= Given passage =
* * * * *

Explained, Windfarm Finances (UK Example)

How Offshore Wind Farms Actually Earn

A wind farm is a business. It borrows billions, builds for years before earning a penny, then sells electricity for decades. This page sets out where that revenue actually comes from, what happens when government support ends, and who owns the UK's offshore fleet, which is not always who people assume.

This page is the other side of the coin from What Offshore Wind Actually Costs, that page covers what goes out, this one covers what comes in. The same rule applies to both: every figure is sourced and dated, the parts that cut both ways are shown, and nothing here is a forecast. Revenue in this sector moves with policy, auctions and market prices, so this is a point-in-time picture, current as of July 2026.

15 yr
Length of a Contract for Difference before support ends
£82–91
Recent auction strike range per MWh in today's money, AR6 to AR7 (DESNZ, Jan 2026)
~5.6 GW
UK offshore wind still earning under the legacy Renewables Obligation (compiled from Ofgem RO register, Jul 2026)
2037
The year the Renewables Obligation closes entirely, individual farms leave earlier (Ofgem)

The three revenue lives of a wind farm

Every UK offshore wind farm earns in one of three ways, and over its life it may pass through more than one of them.

CfD-backed, the current model

New offshore wind is supported through a Contract for Difference, a fixed price for the power, for 15 years, with payments flowing both ways. The mechanism itself, including the years it paid money back to consumers, is explained properly on the costs page, and there is no need to repeat it here. What matters from the owner's side is what the fixed price does: it turns an unpredictable market revenue into a near-certain one, and that certainty is what the banks lend against. Offshore wind farms are financed with large amounts of debt, and lenders price that debt against the guaranteed revenue line. The CfD is not just support, it is the financing foundation of the entire current build programme. The most recent auction, Allocation Round 7, awarded contracts to 8.4 GW of fixed-bottom offshore wind at strike prices of £91.20/MWh in England and Wales and £89.49/MWh in Scotland (DESNZ AR7 results, 14 January 2026).

ROC legacy, the older fleet

The UK's first generation of offshore wind farms, roughly speaking everything built before 2017, earns differently. Under the Renewables Obligation, a farm sells its power at whatever the market price is, and earns tradeable certificates, ROCs, on top for every unit it generates (Ofgem). The shape is entirely different from a CfD: the farm is exposed to the market, with a certificate top-up rather than a fixed price. Around 5.6 GW of offshore capacity still earns this way, a figure compiled from the Ofgem RO register as of July 2026. The scheme closed to new entrants in 2017, each farm's support runs for 20 years from accreditation, and the scheme ends for everyone in March 2037 (Ofgem).

* * * * *

= Raw data =

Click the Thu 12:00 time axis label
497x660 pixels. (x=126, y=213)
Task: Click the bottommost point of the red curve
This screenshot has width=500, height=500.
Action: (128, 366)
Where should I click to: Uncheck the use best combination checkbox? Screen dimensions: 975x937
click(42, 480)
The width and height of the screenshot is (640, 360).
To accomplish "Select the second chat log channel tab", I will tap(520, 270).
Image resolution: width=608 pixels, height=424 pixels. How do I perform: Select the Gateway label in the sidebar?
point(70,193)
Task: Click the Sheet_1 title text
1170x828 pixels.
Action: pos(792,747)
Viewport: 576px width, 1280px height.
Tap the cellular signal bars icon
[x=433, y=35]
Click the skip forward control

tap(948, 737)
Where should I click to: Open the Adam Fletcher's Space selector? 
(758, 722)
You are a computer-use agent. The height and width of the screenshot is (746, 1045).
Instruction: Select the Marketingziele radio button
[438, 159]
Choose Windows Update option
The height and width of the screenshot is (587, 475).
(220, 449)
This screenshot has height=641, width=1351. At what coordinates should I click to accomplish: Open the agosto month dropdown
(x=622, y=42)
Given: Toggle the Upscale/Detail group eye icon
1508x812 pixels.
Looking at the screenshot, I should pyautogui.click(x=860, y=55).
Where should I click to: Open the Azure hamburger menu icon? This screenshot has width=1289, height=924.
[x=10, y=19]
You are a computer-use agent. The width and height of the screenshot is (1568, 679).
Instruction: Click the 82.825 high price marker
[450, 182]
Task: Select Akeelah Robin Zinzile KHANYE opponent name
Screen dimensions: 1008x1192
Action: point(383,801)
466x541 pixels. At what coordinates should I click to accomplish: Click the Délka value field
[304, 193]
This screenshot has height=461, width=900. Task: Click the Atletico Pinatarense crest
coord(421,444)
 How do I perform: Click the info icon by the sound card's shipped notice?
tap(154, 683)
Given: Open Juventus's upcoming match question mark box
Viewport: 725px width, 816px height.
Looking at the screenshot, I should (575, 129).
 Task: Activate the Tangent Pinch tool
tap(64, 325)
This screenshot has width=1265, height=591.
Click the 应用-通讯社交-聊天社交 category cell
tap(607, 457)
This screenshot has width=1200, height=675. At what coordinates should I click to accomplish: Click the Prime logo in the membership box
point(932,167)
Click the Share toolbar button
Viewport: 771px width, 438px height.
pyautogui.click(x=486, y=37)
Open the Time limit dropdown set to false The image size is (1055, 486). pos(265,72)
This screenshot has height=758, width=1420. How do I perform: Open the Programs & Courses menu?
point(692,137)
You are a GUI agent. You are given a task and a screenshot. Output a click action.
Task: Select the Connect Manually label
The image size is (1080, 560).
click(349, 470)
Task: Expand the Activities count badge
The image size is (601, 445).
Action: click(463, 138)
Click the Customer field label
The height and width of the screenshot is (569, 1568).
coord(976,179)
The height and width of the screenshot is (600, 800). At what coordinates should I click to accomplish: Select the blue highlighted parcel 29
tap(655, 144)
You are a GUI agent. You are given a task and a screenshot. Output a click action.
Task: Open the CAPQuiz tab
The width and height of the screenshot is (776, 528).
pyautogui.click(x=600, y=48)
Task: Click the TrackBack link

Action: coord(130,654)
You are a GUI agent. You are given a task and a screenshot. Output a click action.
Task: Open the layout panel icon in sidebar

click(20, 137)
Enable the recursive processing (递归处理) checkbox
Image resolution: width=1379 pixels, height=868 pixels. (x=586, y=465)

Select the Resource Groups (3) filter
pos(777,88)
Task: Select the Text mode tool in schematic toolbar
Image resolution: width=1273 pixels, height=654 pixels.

* * * * *

= Task instructions =
a: Per the wind farm finances page, what strike price did Allocation Round 7 award to fixed-bottom offshore wind in Scotland?
b: Turn the paragraph of the wind farm finances page that begins "The UK's first generation of offshore wind farms" into a short bulleted list that keeps its main facts.
c: Carry the wind farm finances page on from its final sentence, in the same style.

= Exercise responses =
a: £89.49/MWh

b:
- The UK's first-generation offshore wind farms, roughly everything built before 2017, earn under the Renewables Obligation.
- They sell power at the market price and earn tradeable certificates (ROCs) for every unit generated (Ofgem).
- Unlike a CfD, the farm is exposed to the market, with a certificate top-up instead of a fixed price.
- About 5.6 GW of offshore capacity still earns this way (compiled from the Ofgem RO register, July 2026).
- The scheme closed to new entrants in 2017.
- Each farm's support lasts 20 years from accreditation.
- The scheme ends for all farms in March 2037 (Ofgem).

c:
Merchant, the future for the legacy fleet

When support ends, the farm keeps generating and sells at the market price, whatever that turns out to be. This is merchant operation, and the UK's earliest offshore farms are already there. One detail matters more than any other: wind farms all generate at the same windy times, and when supply is abundant the price falls, so the price a wind farm actually achieves, its capture price, is usually below the average market price. A merchant wind farm is not just exposed to the market, it is exposed to the least favourable corner of it.

Figure 01, Revenue schemes

UK offshore capacity by revenue scheme

Operational capacity by support scheme, GW, 2003 to 2026, indicative

Compiled from Ofgem Renewables Obligation register accreditation data, the LCCC CfD register and project commissioning records, July 2026. Indicative: farms are assigned to their principal scheme and part-commissioned capacity is approximated. The UK fleet totals roughly 16.6 GW operational (RenewableUK, March 2026).

A UK example, by design. Other countries support offshore wind through different mechanisms, feed-in premiums, tax credits, auctions of many designs. The structure of this page, contracted revenue first, then market exposure, applies widely, but every figure on it is UK-specific.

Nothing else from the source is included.